▶ [Your instructions]
Reproduce the listing from its first line through the line containing "Action: coord(315,252)", substituting "screenshot size" for every occurrence of "image size" and changing nothing else; leave the pictures out.

▶ [Supplied data]
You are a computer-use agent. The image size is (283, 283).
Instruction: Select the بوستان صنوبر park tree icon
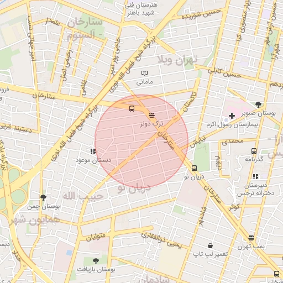(x=258, y=105)
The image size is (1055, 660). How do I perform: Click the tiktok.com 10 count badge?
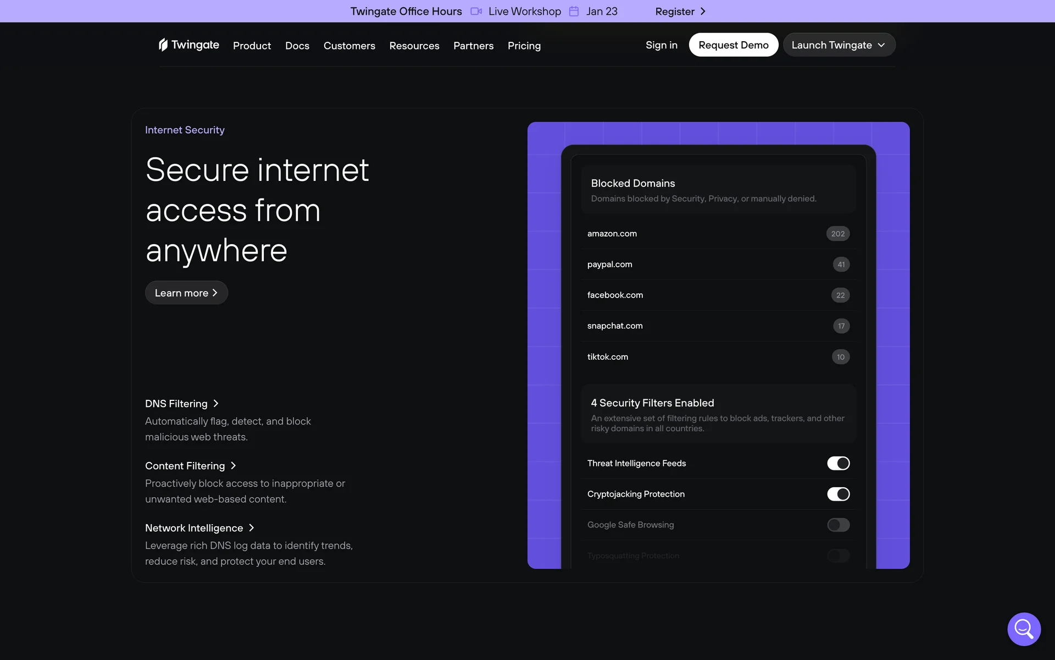(x=840, y=357)
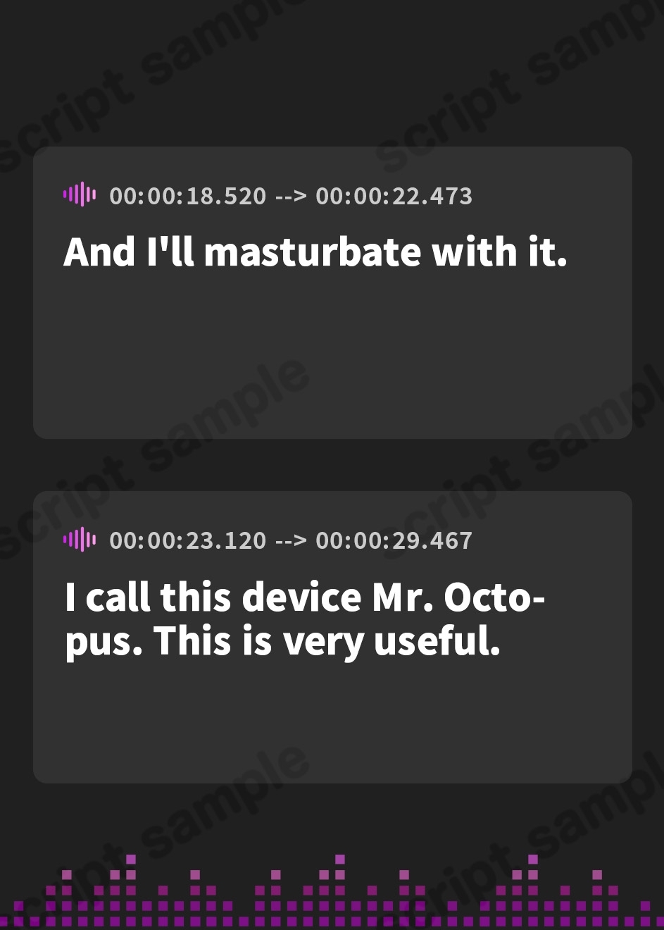This screenshot has height=930, width=664.
Task: Click the subtitle line ending 'with it.'
Action: coord(315,252)
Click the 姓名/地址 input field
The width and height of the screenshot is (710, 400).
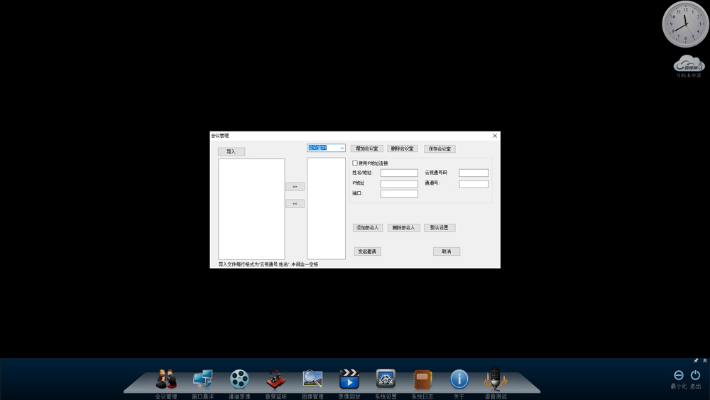[x=399, y=173]
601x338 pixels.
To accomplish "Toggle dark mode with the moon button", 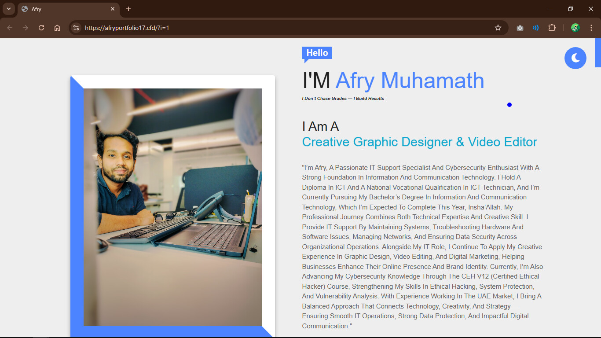I will [x=575, y=58].

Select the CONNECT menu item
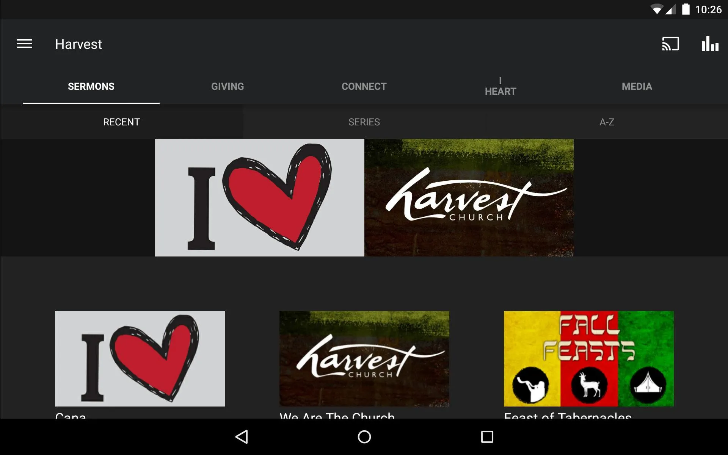[364, 86]
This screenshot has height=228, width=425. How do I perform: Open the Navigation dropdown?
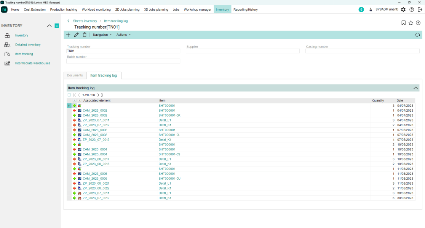click(x=102, y=35)
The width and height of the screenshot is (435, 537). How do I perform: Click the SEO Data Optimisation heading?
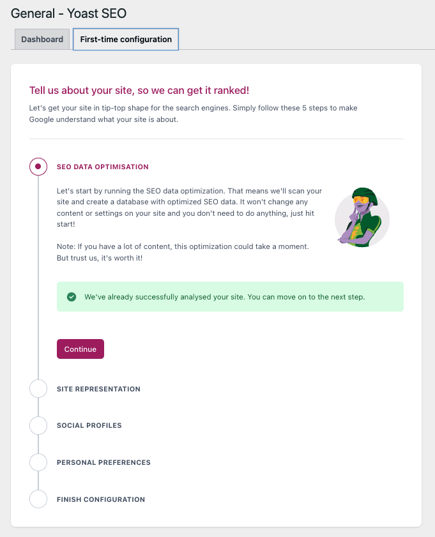tap(102, 166)
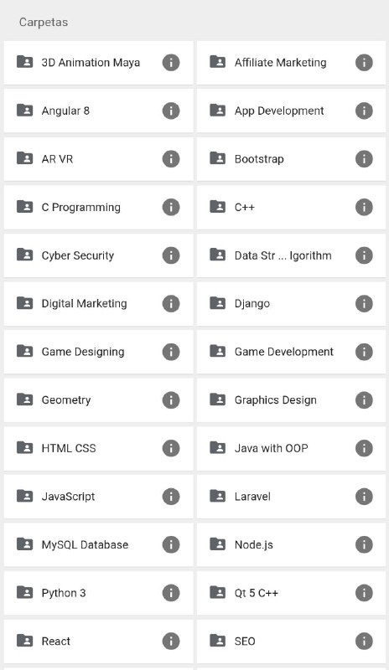
Task: Open info for 3D Animation Maya folder
Action: coord(171,62)
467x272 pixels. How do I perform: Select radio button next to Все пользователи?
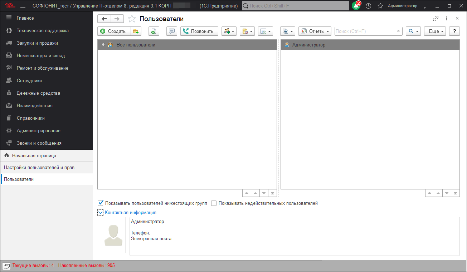click(x=103, y=44)
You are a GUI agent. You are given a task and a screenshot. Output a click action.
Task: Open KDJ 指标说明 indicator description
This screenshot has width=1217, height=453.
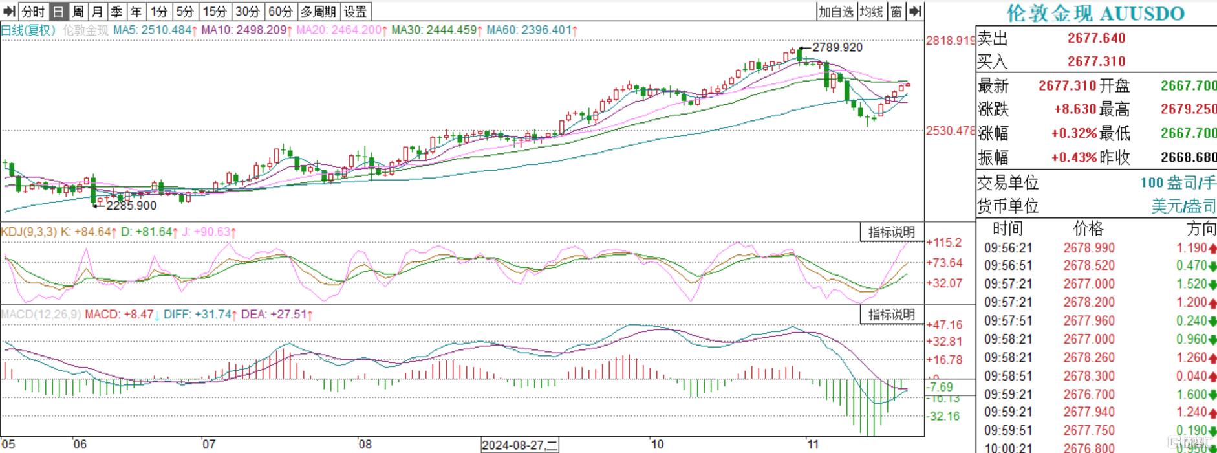891,232
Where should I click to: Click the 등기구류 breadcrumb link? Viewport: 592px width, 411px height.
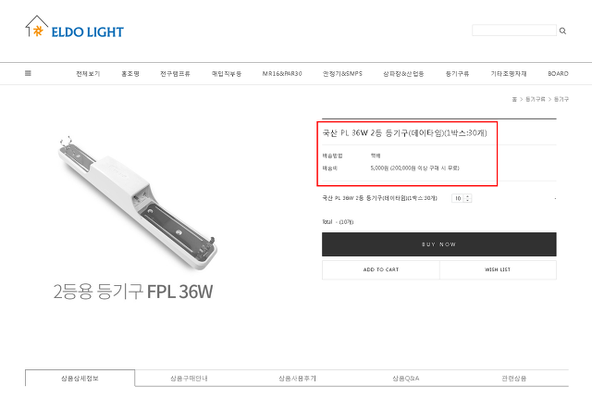point(536,99)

▶ [Correct result]
You are a computer-use agent. The screenshot size is (283, 283).
Instruction: Select the بوستان صنوبر park tree icon
(x=258, y=105)
The screenshot size is (1055, 660). How do I perform: Click the tiktok.com 10 count badge?
(x=840, y=357)
This screenshot has height=930, width=664.
Task: Click the subtitle line ending 'with it.'
Action: coord(315,252)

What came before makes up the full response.